The board of elections in Illinois reviewed the validity of the signatures on West’s petition after three different whistleblowers asked the state to take a closer look in late July. On Friday, August 7, the state elections board announced that 60% of them were invalid — that’s 1,928 of the 3,218 signatures West submitted. He needed 2,500 valid names to enter the race. Ed Mullen, one of the lawyers challenging West’s nominating petitions, told the Chicago Tribune that the announcement means the star “is virtually certain to be kicked off the ballot.”

This isn’t the first time signatures on West’s petitions were deemed suspicious. In New Jersey, where he needed 800 names to get on the ballot, an elections attorney reported hundreds of phony signatures. Of the 1,327 West submitted, Scott Salmon identified at least 640 names of people who were not registered to vote, did not live at their listed address, or provided incomplete information. He also found multiple signatures with apparently identical handwriting. West’s campaign bowed out of the race in New Jersey last week hours before a hearing scheduled to rule on the validity of his petition.

The same day the Illinois board of elections announced its findings, Democrats in Wisconsin filed their own complaint against West, citing lateness in submitting his petition and pointing to fake signatures with names like “Mickey Mouse” and “Bernie Sanders.” According to the Milwaukee Journal Sentinel, the complaint also contains affidavits from citizens who say they were conned into signing West’s petition to get on the ballot.

Cheryl Pernell said she was approached in a Walmart parking lot in Milwaukee by a woman who asked if she was registered to vote. When Pernell said yes, the woman asked her to put down her name so they’d know she was already registered. Pernell gave out her information as requested, but said she couldn’t see the top of the form she signed.

“Then yesterday, August 6, I got a call telling me what I actually signed was papers to get Kanye West on the ballot,” Pernell wrote in her affidavit. “If I had known that, I wouldn’t have signed the papers, absolutely not. Kanye West would not get my vote and I think it’s a joke that he’s running for president.”

All these allegations of suspect tactics employed to get West on the ballot could constitute election fraud, according to political experts. "If the affidavits are true … crimes were committed by the West campaign," attorney Michael Maistelman, who gathered the affidavits for the Wisconsin Democratic Party, told the Milwaukee Journal Sentinel.

Political analyst April Ryan echoed his assertion. "Two states declaring #KanyeWest ineligible to be on #POTUS ballot due to faulty signatures could open him up to an #ElectionFraud investigation," she tweeted on Saturday.

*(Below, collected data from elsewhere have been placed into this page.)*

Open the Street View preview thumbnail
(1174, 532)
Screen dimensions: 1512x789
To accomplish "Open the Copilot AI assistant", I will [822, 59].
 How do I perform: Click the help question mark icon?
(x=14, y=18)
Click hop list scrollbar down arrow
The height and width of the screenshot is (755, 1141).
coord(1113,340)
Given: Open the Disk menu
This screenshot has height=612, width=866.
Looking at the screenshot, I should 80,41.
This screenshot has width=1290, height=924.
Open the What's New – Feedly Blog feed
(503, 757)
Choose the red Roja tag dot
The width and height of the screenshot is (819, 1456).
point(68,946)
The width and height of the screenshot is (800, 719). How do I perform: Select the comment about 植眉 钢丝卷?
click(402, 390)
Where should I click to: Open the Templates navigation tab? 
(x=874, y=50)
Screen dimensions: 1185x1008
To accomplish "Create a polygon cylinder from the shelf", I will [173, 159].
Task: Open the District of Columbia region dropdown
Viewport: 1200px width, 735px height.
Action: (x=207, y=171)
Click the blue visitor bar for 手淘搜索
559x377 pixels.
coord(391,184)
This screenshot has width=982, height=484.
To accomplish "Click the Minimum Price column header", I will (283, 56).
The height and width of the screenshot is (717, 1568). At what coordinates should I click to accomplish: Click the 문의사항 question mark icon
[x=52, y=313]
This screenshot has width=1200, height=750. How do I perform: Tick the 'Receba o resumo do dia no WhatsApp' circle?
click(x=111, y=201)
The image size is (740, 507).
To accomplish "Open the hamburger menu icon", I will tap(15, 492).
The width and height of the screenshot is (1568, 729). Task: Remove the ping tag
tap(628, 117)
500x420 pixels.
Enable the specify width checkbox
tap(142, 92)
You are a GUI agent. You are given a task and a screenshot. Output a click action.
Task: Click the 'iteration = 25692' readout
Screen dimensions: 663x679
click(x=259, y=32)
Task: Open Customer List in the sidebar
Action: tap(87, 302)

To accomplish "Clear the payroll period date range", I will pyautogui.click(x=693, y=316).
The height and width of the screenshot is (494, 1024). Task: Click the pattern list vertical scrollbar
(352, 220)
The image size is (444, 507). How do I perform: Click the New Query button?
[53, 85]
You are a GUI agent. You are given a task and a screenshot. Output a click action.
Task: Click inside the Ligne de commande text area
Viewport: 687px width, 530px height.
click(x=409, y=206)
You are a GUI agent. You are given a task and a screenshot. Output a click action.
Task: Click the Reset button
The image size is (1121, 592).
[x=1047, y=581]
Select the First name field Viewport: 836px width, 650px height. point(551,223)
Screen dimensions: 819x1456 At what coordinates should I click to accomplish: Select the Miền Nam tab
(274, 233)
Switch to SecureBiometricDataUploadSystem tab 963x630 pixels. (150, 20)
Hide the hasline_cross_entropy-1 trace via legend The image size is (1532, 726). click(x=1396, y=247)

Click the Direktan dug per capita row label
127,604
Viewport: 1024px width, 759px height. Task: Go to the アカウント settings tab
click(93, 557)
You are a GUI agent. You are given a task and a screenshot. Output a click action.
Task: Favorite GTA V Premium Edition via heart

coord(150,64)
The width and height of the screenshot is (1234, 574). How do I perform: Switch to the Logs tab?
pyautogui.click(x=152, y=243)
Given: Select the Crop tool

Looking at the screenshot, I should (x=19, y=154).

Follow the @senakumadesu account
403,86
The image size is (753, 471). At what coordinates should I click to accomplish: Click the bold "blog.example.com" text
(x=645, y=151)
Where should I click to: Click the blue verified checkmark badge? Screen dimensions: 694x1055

A month ago, West was polling at a meager 2% and potentially pulled a percentage point from Trump when the rapper’s name was added to the mix, according to a Redfield & Wilton Strategies poll. That throws some ice water on the theory that West’s candidacy would siphon voters away from presumptive Democratic nominee Joe Biden. The suspicious petitions make it look even less likely that the star will end up on most ballots come November. (Knock on wood.) That said, it’s time to call Kanye’s campaign what it really is: a dark, twisted distraction.